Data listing
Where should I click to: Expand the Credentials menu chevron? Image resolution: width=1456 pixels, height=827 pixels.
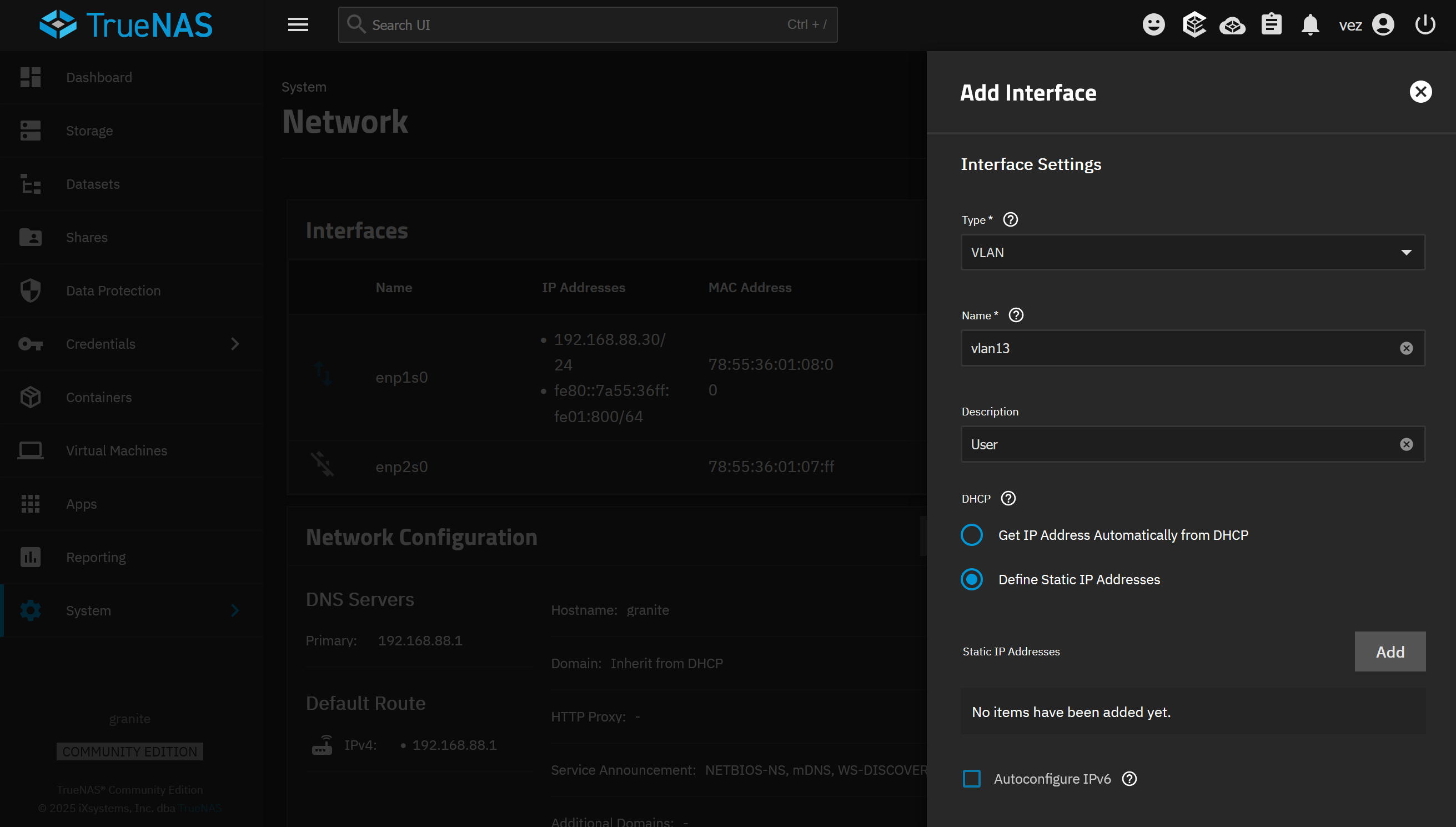pyautogui.click(x=235, y=344)
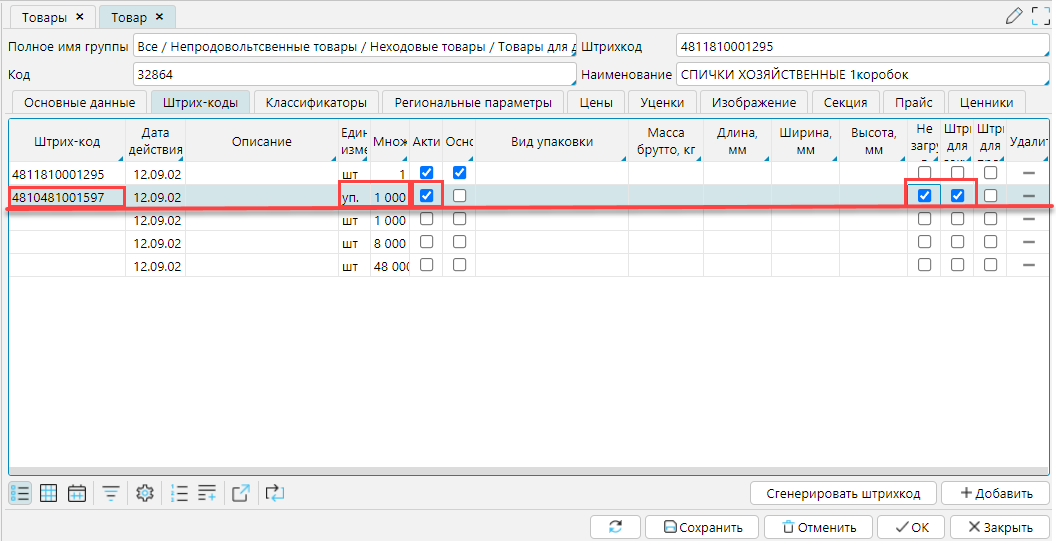Open the calendar view icon
The width and height of the screenshot is (1056, 541).
tap(77, 493)
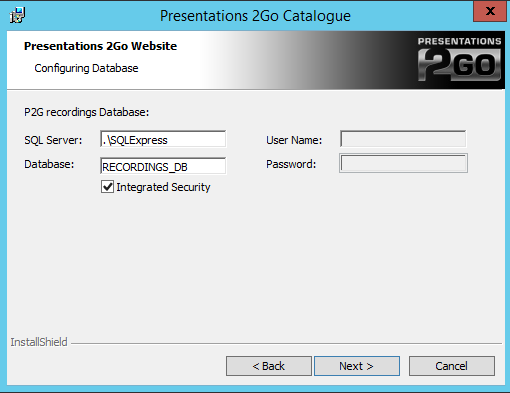
Task: Select the User Name text box
Action: 403,139
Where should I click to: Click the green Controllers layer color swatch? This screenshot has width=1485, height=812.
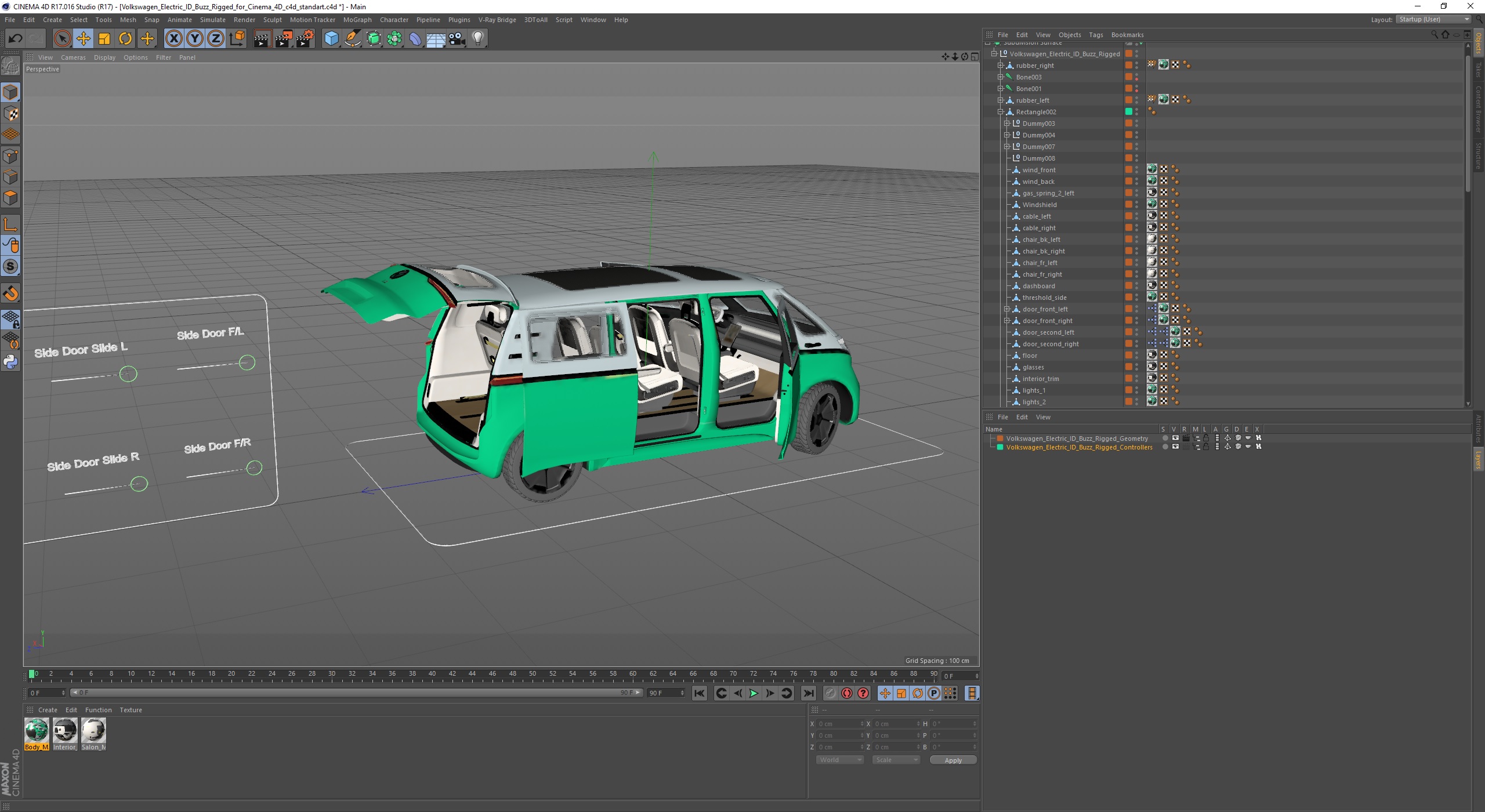(1000, 447)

→ **What the task asks**
Return all of the records above verbatim, omitting the pictures.

→ **Written solution**
Where should I click to: Expand the Credentials menu chevron? Image resolution: width=1456 pixels, height=827 pixels.
pyautogui.click(x=235, y=344)
Open the calendar view icon
The width and height of the screenshot is (1056, 541).
tap(77, 493)
Task: Select the User Name text box
Action: 403,139
Where should I click to: Click the green Controllers layer color swatch? This screenshot has width=1485, height=812.
(1000, 447)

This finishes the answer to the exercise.